[Intel-gfx] [PATCH 1/3] drm/i915: Rely on accurate request tracking for finding hung batches

Wed Feb 12 09:25:58 CET 2014

On Tue, Feb 11, 2014 at 05:57:19PM -0800, Ben Widawsky wrote:
> On Mon, Feb 10, 2014 at 04:30:49PM +0200, Mika Kuoppala wrote:
> > -static struct drm_i915_gem_request *
> > -i915_gem_find_first_non_complete(struct intel_ring_buffer *ring)
> > +struct drm_i915_gem_request *
> > +i915_gem_find_active_request(struct intel_ring_buffer *ring)
> >  {
> >  	struct drm_i915_gem_request *request;
> > -	const u32 completed_seqno = ring->get_seqno(ring, false);
> > +	u32 completed_seqno;
> > +
> > +	if (WARN_ON(!ring->get_seqno))
> > +		return NULL;
> 
> ring->get_seqno(ring, false) ?

?

This was originally used in the error capture code to detect
uninitialised rings.

> This looks like it's currently wrong below as well.

?

> I still would have preferred to keep both methods for a while until we
> felt really comfortable with this... the commit message's statement that
> getting bad error state is inevitably a good thing is total bunk, I
> think.

I strongly disagree.
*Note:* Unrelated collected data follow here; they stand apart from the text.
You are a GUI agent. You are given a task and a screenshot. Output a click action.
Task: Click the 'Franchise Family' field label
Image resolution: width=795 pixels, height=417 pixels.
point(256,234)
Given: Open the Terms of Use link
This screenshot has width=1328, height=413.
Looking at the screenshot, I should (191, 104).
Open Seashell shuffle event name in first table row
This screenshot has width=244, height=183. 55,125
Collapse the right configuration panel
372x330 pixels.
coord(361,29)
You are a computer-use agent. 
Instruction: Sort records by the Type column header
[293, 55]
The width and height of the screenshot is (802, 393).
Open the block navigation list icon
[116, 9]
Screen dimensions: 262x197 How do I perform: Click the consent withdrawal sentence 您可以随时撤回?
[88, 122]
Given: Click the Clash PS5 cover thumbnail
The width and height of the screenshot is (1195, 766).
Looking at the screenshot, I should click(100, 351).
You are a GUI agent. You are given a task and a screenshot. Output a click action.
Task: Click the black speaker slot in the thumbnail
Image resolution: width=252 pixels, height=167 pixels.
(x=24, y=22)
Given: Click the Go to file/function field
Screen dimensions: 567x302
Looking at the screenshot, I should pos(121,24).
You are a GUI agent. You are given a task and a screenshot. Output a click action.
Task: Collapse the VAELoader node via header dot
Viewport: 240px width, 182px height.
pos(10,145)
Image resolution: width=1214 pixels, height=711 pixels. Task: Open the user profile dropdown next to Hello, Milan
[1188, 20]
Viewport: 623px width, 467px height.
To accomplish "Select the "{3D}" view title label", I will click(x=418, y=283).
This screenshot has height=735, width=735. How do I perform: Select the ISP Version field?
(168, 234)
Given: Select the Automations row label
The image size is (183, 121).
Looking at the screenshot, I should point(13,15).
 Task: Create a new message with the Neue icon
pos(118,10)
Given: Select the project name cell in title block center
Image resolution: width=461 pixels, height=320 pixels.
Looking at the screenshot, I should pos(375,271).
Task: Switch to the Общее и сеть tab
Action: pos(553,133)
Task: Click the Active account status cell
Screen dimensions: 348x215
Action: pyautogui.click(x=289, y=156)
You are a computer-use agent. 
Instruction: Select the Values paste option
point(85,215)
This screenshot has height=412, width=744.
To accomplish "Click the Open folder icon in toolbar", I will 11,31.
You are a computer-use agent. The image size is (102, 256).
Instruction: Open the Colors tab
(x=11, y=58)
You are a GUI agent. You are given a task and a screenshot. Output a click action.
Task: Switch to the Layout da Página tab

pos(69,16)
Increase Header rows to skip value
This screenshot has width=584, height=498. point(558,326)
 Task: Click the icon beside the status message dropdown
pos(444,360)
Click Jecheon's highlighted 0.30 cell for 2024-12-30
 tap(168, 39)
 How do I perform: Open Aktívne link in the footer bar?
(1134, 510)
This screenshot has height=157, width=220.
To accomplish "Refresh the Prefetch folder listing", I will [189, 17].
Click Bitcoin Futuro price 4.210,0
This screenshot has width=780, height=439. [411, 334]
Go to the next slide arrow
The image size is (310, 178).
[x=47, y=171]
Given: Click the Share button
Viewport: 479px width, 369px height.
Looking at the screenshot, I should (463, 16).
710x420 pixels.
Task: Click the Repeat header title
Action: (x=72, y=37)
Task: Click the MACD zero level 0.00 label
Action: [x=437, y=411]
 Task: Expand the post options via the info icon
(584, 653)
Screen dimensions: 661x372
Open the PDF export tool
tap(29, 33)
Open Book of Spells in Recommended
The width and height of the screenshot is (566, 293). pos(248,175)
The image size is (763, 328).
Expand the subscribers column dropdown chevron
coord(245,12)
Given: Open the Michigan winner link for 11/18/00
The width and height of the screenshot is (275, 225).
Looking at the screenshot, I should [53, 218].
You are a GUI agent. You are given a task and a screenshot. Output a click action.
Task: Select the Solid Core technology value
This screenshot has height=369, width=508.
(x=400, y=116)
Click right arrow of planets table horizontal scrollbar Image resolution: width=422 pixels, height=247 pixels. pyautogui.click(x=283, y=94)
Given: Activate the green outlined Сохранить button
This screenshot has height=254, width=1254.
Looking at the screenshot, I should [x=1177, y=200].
One of the critical factors you first scan for when
reading error states is whether it is self-consistent. If the error
state is inconsistent, we also know that some of our critical
infrastructure is wrong - which we can't know if the error capture code
was different. And in the cases where the error state is inconsistent,
the scanning method would also be snafu (because ACTHD is no longer
within the expected bounds).
-Chris

-- 
Chris Wilson, Intel Open Source Technology Centre